(Stored data entries)
▬▬▬▬▬▬▬▬▬▬
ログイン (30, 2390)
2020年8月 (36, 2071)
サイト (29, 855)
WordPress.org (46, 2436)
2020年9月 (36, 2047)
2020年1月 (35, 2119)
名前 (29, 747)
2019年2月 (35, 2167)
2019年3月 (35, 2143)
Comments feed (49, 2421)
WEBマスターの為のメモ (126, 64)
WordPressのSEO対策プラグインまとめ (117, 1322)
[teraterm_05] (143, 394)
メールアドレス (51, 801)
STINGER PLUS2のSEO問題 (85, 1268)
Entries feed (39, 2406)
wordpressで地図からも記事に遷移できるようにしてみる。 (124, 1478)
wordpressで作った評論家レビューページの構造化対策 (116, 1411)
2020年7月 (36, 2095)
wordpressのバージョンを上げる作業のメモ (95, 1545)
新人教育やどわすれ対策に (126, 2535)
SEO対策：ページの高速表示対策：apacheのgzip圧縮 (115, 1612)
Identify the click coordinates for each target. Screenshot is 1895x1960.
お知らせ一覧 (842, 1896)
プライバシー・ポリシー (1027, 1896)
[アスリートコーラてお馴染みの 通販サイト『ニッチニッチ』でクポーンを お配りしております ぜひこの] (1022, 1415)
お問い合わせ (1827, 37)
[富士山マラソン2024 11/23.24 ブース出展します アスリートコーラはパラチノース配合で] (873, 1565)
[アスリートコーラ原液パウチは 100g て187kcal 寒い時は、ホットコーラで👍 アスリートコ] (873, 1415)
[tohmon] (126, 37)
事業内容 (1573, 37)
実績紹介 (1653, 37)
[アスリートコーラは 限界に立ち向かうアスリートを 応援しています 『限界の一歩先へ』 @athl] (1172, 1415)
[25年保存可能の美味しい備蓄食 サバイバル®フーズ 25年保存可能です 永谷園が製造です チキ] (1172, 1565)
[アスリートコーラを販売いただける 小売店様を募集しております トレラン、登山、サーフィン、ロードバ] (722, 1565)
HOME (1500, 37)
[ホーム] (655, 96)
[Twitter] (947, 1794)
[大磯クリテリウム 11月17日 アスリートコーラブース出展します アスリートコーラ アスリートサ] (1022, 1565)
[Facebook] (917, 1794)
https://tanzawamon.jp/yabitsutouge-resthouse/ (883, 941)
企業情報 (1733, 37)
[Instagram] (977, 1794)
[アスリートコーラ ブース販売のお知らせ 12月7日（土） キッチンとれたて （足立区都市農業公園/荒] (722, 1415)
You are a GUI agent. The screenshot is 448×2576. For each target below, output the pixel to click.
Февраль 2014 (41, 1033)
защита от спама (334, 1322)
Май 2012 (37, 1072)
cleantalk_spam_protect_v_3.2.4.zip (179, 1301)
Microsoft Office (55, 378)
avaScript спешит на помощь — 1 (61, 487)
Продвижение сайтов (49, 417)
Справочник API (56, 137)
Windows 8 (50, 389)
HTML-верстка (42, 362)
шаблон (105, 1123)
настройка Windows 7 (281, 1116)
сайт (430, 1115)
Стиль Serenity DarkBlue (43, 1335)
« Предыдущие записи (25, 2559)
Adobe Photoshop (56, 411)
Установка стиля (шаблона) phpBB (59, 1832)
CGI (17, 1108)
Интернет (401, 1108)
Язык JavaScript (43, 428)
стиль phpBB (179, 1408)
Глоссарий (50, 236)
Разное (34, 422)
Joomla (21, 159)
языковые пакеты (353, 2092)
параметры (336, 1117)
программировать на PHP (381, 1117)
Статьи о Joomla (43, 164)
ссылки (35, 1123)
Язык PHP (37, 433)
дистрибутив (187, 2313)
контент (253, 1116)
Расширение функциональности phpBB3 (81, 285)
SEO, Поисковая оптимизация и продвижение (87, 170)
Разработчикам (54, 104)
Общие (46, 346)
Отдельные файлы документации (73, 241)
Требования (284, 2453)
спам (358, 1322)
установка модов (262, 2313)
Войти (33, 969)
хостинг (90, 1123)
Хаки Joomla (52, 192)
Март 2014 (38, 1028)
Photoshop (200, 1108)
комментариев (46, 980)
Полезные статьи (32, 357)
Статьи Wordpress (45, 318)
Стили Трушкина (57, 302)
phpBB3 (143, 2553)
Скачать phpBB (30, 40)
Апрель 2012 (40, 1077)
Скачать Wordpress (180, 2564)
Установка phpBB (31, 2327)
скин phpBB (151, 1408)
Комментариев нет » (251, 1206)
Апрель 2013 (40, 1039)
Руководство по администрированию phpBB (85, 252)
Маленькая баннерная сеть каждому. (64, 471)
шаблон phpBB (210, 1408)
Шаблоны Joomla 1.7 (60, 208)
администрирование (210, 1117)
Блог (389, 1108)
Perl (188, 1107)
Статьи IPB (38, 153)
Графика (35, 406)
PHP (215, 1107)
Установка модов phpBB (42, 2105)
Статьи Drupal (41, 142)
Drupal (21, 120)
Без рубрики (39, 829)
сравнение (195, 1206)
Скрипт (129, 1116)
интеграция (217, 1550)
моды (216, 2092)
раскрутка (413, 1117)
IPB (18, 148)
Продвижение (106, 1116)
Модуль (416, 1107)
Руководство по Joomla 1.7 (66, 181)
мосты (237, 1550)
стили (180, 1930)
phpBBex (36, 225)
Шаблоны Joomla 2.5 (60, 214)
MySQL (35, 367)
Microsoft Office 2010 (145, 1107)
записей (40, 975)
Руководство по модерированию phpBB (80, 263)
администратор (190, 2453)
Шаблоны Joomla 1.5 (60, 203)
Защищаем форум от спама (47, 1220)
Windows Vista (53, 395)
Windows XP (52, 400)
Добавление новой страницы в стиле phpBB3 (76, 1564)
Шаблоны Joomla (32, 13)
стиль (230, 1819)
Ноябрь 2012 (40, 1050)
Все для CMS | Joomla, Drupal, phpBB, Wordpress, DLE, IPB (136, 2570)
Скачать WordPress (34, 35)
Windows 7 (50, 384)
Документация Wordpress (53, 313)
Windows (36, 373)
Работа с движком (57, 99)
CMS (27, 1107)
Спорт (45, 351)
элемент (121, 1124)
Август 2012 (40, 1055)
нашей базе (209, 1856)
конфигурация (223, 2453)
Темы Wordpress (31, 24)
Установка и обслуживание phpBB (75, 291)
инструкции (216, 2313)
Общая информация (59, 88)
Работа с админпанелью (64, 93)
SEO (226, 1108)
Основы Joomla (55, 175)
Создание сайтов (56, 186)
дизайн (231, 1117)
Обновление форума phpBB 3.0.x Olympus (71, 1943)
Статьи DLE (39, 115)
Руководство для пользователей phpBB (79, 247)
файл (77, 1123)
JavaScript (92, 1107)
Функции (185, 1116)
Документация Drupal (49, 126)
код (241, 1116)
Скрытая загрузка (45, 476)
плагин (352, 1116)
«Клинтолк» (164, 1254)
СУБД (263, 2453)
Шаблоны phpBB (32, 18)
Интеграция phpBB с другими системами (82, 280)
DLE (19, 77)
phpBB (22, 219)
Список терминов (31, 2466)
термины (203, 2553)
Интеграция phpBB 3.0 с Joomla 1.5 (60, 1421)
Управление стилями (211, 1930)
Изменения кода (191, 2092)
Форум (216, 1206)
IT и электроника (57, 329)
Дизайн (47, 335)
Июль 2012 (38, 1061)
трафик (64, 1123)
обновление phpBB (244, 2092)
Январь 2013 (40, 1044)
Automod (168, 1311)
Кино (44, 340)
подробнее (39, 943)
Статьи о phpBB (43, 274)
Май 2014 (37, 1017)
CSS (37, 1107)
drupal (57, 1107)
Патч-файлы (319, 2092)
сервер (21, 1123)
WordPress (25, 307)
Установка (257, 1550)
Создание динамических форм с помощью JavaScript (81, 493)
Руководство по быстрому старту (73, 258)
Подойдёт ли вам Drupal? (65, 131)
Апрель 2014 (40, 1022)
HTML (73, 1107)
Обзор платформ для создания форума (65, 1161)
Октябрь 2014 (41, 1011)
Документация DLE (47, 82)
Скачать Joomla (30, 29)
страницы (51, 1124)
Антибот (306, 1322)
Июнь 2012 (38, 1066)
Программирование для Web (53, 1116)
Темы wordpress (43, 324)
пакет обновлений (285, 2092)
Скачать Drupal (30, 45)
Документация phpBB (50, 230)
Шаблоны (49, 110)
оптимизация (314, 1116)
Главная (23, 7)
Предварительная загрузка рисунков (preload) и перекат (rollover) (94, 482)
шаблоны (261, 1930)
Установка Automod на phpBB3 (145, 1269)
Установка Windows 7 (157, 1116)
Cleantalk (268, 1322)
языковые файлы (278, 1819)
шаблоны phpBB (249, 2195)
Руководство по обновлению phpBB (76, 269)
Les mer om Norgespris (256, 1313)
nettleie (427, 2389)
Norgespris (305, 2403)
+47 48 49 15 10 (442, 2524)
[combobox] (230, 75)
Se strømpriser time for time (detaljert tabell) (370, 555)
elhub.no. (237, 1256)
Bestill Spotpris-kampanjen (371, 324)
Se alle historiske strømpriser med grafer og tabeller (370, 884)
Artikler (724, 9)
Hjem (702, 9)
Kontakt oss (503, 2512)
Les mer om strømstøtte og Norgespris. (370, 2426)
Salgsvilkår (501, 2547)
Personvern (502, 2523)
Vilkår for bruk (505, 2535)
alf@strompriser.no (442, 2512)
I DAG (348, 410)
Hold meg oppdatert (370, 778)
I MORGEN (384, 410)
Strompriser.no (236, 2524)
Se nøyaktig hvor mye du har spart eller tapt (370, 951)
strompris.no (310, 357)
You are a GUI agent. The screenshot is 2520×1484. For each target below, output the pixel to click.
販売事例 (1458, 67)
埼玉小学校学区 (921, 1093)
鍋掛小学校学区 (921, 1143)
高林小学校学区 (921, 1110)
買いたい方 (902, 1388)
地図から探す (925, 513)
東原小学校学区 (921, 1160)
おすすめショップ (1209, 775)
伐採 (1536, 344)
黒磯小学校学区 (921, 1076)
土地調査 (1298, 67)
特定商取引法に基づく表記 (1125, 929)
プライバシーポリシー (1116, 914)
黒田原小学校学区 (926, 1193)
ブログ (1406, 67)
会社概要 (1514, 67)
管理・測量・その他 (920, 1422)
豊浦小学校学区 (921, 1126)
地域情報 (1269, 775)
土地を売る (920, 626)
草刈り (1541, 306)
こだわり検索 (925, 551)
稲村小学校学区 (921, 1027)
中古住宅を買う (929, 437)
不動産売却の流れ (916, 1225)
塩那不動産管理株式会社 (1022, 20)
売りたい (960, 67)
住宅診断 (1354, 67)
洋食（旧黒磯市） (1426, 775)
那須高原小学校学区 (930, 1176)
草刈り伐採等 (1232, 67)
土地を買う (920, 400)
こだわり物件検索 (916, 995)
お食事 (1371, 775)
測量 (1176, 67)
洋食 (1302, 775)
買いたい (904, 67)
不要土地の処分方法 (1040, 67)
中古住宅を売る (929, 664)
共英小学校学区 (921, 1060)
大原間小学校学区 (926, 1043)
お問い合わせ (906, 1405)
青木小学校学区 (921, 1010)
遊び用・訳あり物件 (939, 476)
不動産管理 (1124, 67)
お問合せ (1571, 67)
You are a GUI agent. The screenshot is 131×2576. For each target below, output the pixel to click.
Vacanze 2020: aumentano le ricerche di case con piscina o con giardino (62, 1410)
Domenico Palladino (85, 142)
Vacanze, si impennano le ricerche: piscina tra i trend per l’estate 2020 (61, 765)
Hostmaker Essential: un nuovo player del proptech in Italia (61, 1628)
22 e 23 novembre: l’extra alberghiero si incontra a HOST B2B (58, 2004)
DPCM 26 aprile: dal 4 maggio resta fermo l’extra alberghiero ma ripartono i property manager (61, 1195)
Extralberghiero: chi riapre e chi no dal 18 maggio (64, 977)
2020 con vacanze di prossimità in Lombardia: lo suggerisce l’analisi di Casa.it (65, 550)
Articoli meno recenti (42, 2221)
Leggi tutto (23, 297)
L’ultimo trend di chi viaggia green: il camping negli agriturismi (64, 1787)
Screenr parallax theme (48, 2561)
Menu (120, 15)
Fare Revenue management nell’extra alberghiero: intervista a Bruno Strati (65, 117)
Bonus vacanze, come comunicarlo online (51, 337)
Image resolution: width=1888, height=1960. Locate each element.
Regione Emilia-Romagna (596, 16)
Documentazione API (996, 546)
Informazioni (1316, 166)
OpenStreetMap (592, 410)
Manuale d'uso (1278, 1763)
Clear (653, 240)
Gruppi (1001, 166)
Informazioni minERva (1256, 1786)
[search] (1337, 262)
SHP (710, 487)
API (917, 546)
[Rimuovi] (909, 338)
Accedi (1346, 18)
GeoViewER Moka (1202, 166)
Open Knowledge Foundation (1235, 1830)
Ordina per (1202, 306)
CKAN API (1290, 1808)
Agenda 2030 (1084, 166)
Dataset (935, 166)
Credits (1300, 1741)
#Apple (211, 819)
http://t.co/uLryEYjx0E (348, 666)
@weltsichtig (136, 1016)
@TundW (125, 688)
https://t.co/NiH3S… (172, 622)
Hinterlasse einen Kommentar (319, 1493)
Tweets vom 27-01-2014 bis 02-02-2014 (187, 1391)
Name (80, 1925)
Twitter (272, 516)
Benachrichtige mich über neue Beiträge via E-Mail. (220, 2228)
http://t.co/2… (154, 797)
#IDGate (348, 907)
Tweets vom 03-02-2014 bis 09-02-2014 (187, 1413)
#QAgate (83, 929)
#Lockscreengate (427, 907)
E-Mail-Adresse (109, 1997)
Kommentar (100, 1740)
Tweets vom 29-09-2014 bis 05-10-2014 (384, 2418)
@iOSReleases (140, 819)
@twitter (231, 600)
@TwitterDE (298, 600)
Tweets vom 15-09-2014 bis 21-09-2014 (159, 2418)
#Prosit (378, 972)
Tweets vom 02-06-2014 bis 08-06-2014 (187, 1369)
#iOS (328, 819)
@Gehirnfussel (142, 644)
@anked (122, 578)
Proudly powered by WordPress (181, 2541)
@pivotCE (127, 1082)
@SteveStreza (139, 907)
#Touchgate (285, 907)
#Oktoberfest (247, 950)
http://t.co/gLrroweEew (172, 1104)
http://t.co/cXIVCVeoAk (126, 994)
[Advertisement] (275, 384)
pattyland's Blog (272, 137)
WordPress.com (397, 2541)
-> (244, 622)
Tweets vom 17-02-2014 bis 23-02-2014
▬▬▬▬▬▬▬▬▬▬
__REQUIRED ACTION__
Copy out, exactly and alone, the lines of the entries above between the ones holding "Февраль 2014 (41, 1033)" and "комментариев (46, 980)", inclusive.

__ANSWER BOX__
Февраль 2014 (41, 1033)
защита от спама (334, 1322)
Май 2012 (37, 1072)
cleantalk_spam_protect_v_3.2.4.zip (179, 1301)
Microsoft Office (55, 378)
avaScript спешит на помощь — 1 (61, 487)
Продвижение сайтов (49, 417)
Справочник API (56, 137)
Windows 8 (50, 389)
HTML-верстка (42, 362)
шаблон (105, 1123)
настройка Windows 7 (281, 1116)
сайт (430, 1115)
Стиль Serenity DarkBlue (43, 1335)
« Предыдущие записи (25, 2559)
Adobe Photoshop (56, 411)
Установка стиля (шаблона) phpBB (59, 1832)
CGI (17, 1108)
Интернет (401, 1108)
Язык JavaScript (43, 428)
стиль phpBB (179, 1408)
Глоссарий (50, 236)
Разное (34, 422)
Joomla (21, 159)
языковые пакеты (353, 2092)
параметры (336, 1117)
программировать на PHP (381, 1117)
Статьи о Joomla (43, 164)
ссылки (35, 1123)
Язык PHP (37, 433)
дистрибутив (187, 2313)
контент (253, 1116)
Расширение функциональности phpBB3 (81, 285)
SEO, Поисковая оптимизация и продвижение (87, 170)
Разработчикам (54, 104)
Общие (46, 346)
Отдельные файлы документации (73, 241)
Требования (284, 2453)
спам (358, 1322)
установка модов (262, 2313)
Войти (33, 969)
хостинг (90, 1123)
Хаки Joomla (52, 192)
Март 2014 (38, 1028)
Photoshop (200, 1108)
комментариев (46, 980)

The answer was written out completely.